AMBA's Ambition magazine: Issue 72, May 2024

Finally, what do you see as the emerging trends in business education and how is your institution adapting to these? Delphine Manceau “For me, the first trend concerns innovation – in terms of both content and pedagogical approaches. We are still in the post‑Covid period where we learned so much about remote teaching and learning, but now students want to be on-site and to interact in-person with their peers and faculty. It’s about reinventing the optimal combination of remote and face-to-face teaching and how to use generative AI to stimulate learning and assess students. “In a world where they will most likely use AI in their jobs, we need to help students understand and use such tools in a productive way. We need to include these new topics and tools in what we teach as well as how we teach.
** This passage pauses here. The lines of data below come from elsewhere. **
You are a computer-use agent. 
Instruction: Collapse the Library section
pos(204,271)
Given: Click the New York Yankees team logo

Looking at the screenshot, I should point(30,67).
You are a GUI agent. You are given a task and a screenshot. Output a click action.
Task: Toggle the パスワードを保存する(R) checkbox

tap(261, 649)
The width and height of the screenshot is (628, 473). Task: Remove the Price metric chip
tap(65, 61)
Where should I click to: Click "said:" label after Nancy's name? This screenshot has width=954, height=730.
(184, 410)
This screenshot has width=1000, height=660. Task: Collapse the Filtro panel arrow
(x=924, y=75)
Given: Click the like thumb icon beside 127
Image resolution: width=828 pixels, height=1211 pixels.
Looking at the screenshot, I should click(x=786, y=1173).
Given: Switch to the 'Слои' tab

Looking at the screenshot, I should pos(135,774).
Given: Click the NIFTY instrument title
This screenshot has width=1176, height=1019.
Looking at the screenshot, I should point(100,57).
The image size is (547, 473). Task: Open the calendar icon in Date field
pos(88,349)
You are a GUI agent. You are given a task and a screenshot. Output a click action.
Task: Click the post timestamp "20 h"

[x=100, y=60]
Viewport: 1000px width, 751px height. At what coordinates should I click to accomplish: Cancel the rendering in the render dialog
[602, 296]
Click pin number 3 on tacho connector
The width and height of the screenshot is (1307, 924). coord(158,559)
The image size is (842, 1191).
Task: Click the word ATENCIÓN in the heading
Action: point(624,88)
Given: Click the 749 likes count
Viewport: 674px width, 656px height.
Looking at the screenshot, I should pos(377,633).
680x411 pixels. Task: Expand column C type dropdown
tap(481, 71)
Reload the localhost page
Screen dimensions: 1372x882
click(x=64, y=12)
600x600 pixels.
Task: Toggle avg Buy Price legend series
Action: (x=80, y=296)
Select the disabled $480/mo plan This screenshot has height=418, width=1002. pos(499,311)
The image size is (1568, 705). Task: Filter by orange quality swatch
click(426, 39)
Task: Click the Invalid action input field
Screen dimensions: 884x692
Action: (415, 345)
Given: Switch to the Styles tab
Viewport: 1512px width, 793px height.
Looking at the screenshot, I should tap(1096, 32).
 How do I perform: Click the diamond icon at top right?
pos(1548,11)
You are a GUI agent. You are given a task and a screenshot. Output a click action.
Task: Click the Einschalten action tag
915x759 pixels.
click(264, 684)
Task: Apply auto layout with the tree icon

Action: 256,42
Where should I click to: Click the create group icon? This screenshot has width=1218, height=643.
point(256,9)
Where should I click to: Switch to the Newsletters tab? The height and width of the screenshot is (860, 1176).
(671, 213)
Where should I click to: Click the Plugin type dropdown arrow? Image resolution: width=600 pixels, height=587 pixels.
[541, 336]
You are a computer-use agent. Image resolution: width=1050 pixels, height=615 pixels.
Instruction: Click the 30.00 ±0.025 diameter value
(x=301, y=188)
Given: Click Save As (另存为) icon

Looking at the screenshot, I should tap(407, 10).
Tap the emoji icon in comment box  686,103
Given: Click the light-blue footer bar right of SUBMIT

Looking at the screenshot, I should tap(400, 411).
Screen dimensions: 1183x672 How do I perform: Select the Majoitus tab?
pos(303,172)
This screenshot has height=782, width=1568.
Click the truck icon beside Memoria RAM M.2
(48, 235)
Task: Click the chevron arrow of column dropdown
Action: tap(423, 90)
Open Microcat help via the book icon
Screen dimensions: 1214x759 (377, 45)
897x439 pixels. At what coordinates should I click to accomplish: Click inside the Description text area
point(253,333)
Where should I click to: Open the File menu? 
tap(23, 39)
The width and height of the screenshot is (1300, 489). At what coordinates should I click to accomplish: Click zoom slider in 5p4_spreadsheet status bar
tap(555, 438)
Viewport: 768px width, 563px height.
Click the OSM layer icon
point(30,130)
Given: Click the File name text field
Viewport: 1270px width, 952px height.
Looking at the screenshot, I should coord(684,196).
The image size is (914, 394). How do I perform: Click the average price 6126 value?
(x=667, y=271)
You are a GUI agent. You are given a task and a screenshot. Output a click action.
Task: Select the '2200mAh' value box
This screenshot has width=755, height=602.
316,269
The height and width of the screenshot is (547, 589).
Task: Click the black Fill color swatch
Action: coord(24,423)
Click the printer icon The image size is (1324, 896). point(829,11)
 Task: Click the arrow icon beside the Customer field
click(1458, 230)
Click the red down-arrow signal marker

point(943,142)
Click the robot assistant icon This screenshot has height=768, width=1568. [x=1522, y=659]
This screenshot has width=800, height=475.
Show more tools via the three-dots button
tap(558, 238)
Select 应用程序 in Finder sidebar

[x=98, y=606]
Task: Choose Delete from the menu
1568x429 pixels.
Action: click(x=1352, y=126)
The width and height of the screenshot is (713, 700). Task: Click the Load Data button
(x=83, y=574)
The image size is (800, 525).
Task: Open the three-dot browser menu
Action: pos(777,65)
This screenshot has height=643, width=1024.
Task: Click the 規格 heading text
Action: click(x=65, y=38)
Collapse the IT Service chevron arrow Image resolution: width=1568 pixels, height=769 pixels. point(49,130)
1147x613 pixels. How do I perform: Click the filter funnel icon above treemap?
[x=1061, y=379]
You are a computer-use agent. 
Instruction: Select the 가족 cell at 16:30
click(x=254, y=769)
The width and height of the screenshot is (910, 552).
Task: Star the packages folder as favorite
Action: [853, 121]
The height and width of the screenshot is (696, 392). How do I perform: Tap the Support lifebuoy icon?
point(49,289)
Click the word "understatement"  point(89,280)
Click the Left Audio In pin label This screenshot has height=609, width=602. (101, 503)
Higher education is reinventing itself these days because this will change the way people work in companies, so we need to prepare students for that. “The second trend is about social responsibility, inclusivity, EDI topics and ethics. We’ve been talking for many years about training responsible leaders; it’s now even more important. Of course, the geopolitical environment also pushes us to question the way we train responsible leaders – and the students are pushing us too. “The third and major trend, at least in France where we have a lot of standalone business schools, as opposed to institutions that are part of universities, involves working more with other schools on developing cross-disciplinary programmes and research. We are specifically looking at how to combine the disciplines of technology, data, life sciences and philosophy with business.”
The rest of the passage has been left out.